Voice Search is faster

Digital assistants have changed the way we search. It's much easier and faster to pick up your phone and ask Siri a question, or call out to Alexa and Google Home, than type a search on a keyboard. The average person types about 40 words per minute, however, the average word per minute whilst talking is around 150 words. Voice search is much more convenient.

What is the difference between voice and typed search?

When typing into a search engine we all now know we don't need to use whole sentences to get to our desired search result, keyboard generated searches tend to be three to four words.

With voice, the searches are more 'natural', people search in the style they normally communicate. The differences between the two can be seen in this example:

Typed search term: "Italian Restaurant Northampton"

Voice search: "Where is an Italian Restaurant in Northampton?"

Voice search tends to be question orientated. If you think about the reason why we make a search, regardless of how, it is generally orchestrated to find out information we don't already have. With voice search we are dealing with a different medium and the AI that drives it is a lot more nuanced.

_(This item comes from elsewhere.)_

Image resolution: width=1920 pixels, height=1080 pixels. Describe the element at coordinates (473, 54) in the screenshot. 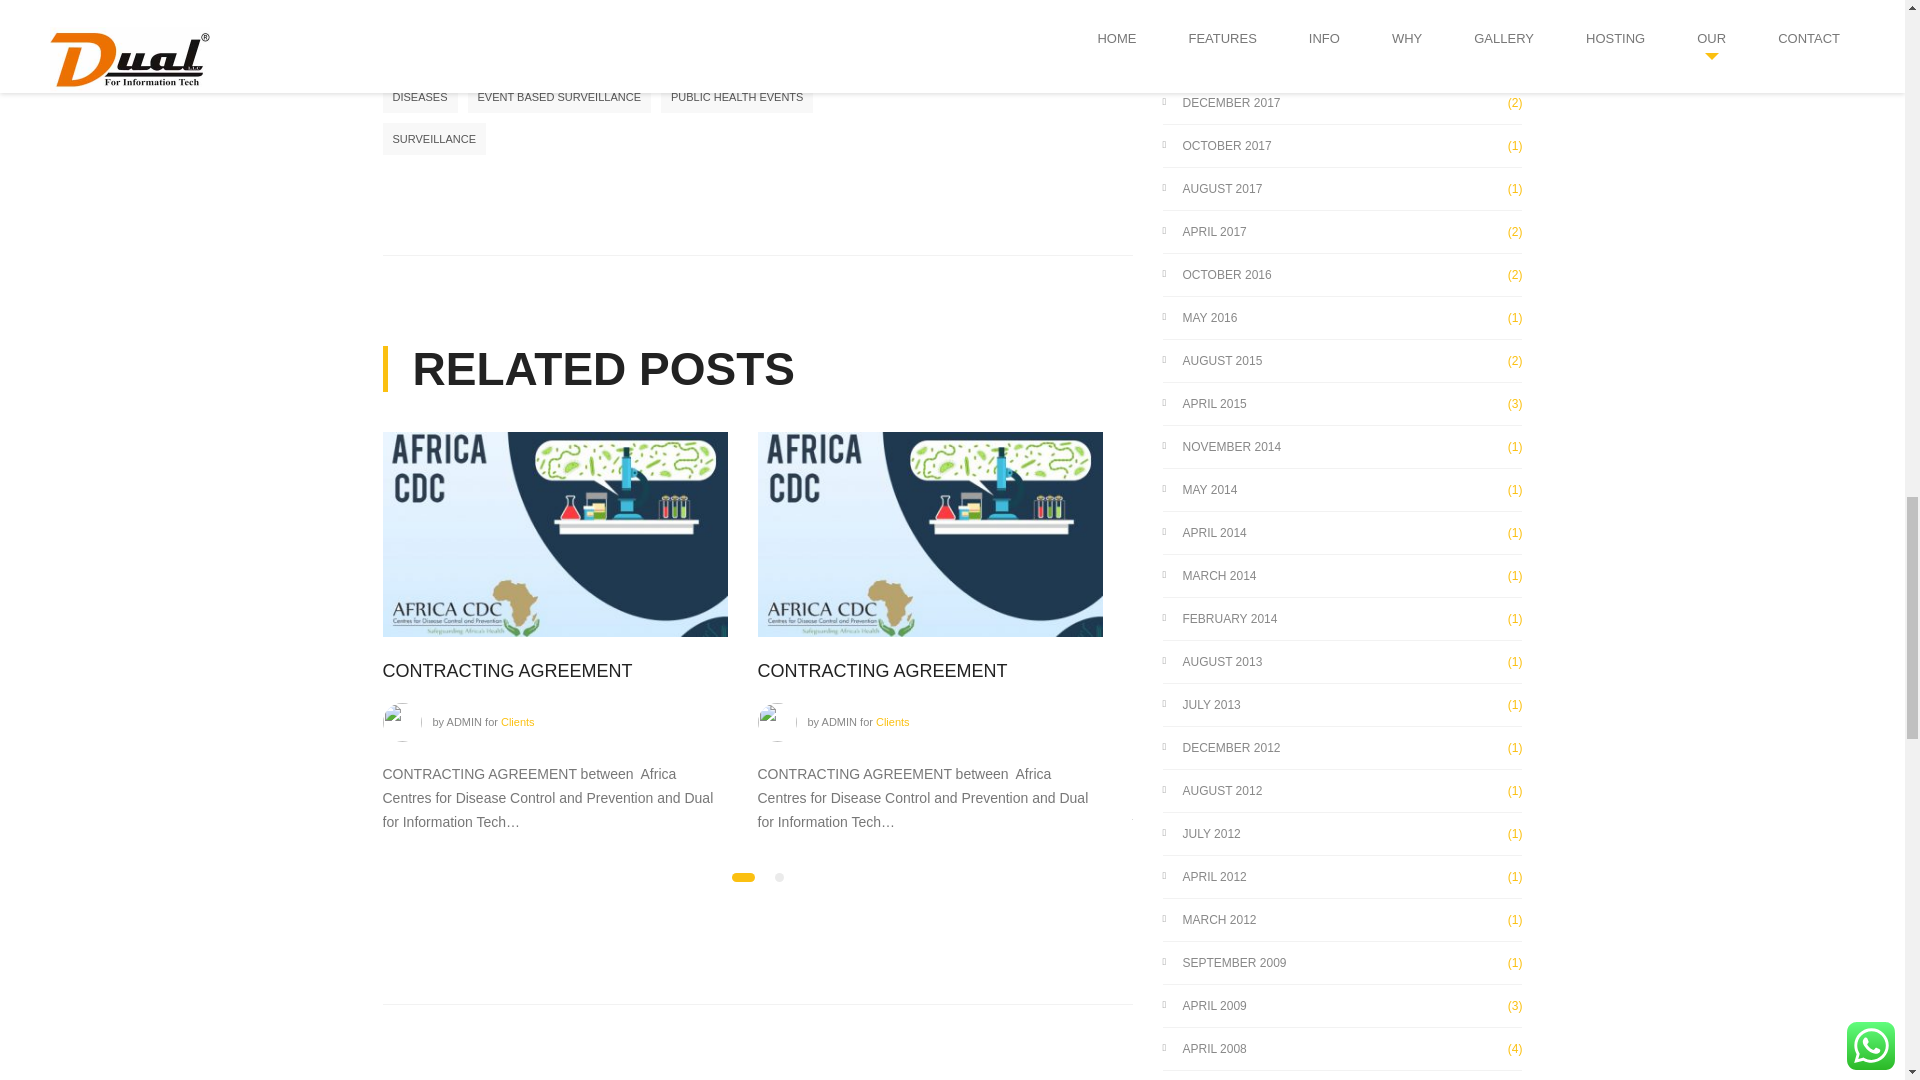

I see `AFRICA` at that location.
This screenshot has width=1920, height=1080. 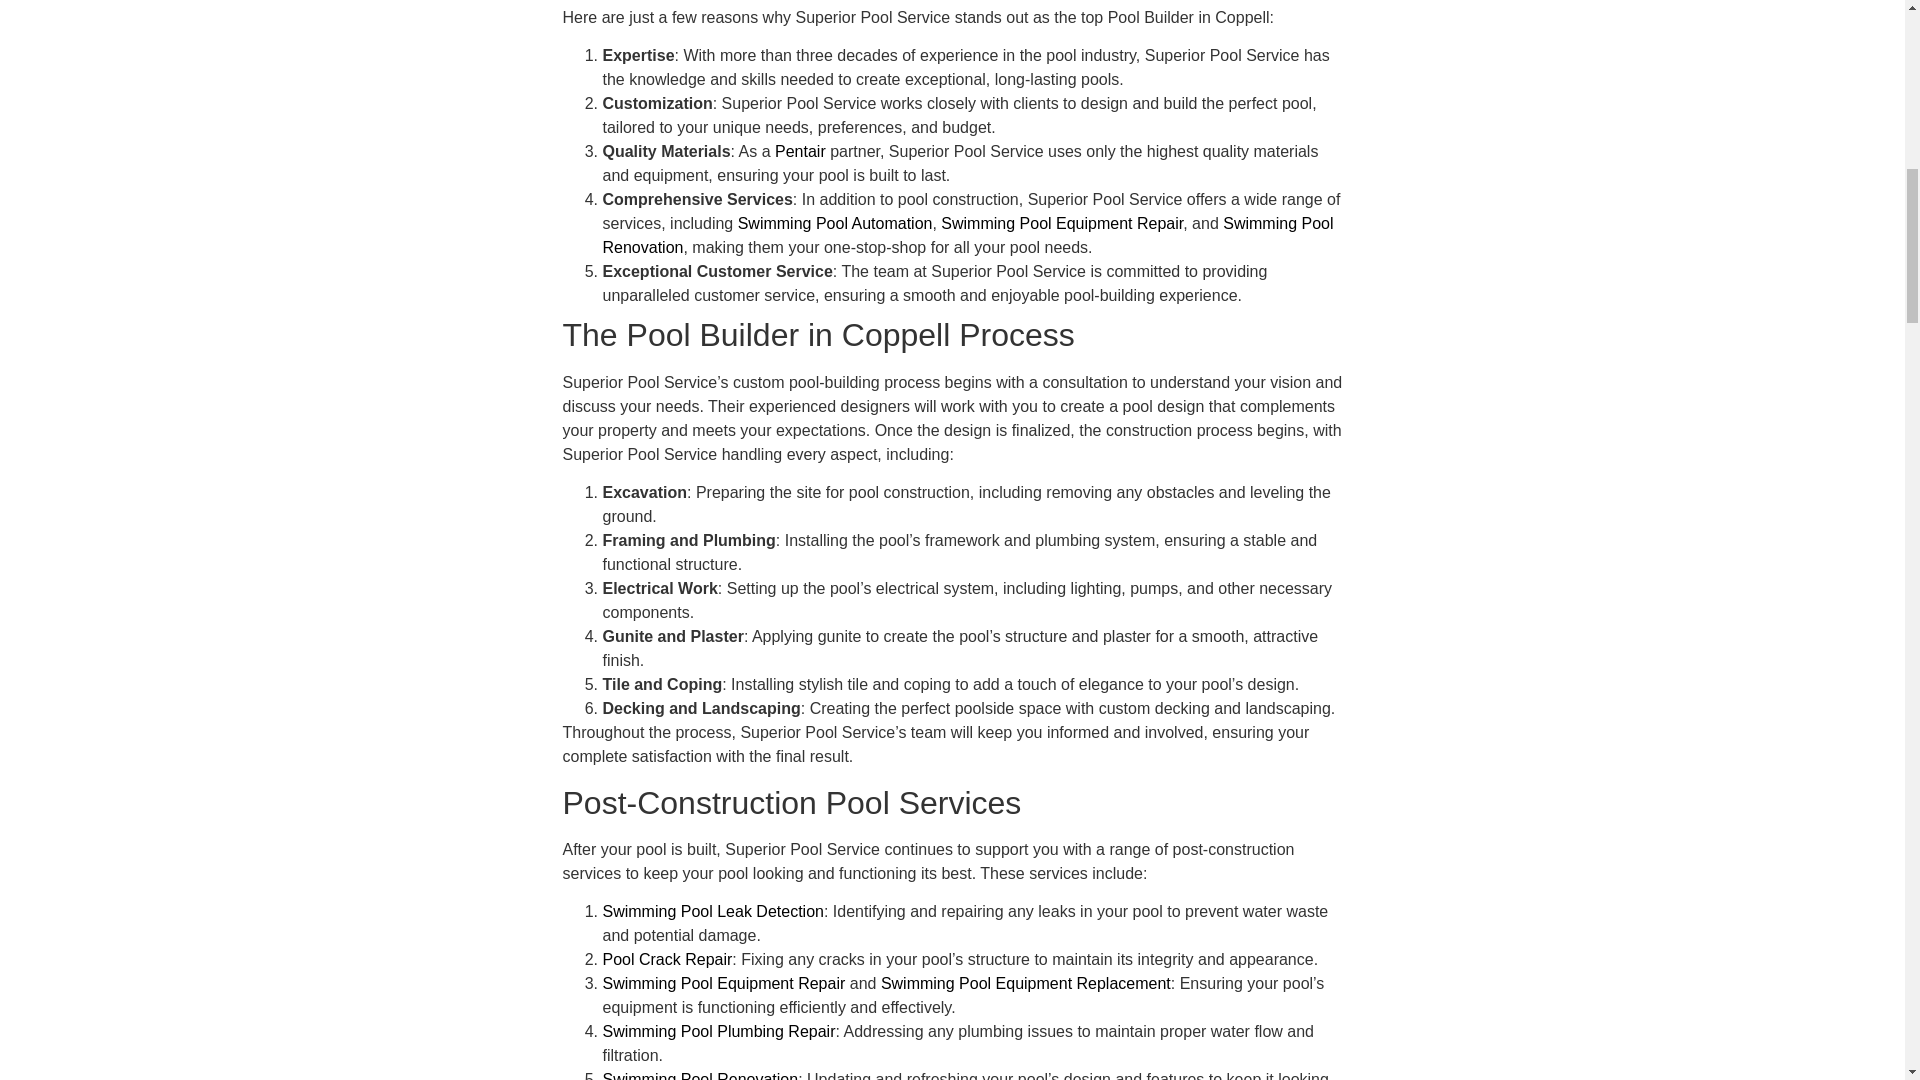 I want to click on Swimming Pool Plumbing Repair, so click(x=718, y=1031).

Businesses and marketers need to optimise their websites not only for standard searches but for voice-controlled devices. And that means putting together a whole new range of keyword combinations.

Build your new voice keyword list

The first thing you need to look at is your current keyword successes, reviewing Google Analytics and Search Console will give you this data. What are you already being found for? Now think about how these terms could be communicated verbally. These are usually going to be much longer keyword combinations and most likely in question form.

Use a service like Wordtracker's Scout App which will give you list of high-performing keywords you can add to your list - all you have to do is pick out the ones that appear most likely to be from voice searches.

Another option is to keep an eye on Google's autocomplete for manual searches to further build a list of terms. You can add in modifiers or words that will often be used in voice searches. These include what, when, how, does and will. You can also use a simple tool like Answer the Public for more insight into the best keyword combinations for your website.

Remove negative keywords

By the time you have completed all this, you should have a lot of keyword combinations to choose from. As with normal keyword research, some of these might be negative. These are the keywords that you don't really want to be associated with your brand and, at this stage, you should be filtering them out.

Measuring performance

Once you have your list of voice optimising keywords, the next step is to place them on your website and see how they perform. As voice search terms tend to be questions, creating blog articles that ask and answer these questions is one of the most obvious voice search optimisation techniques. Alternatively, consider adding an FAQ page which once again answers the most relevant questions.

Analysing the results from this activity can take some time but it should give you a clear idea of which keyword string combinations work and which don't. You can use the top performing words and phrases to come up with similar combinations to further improve engagement.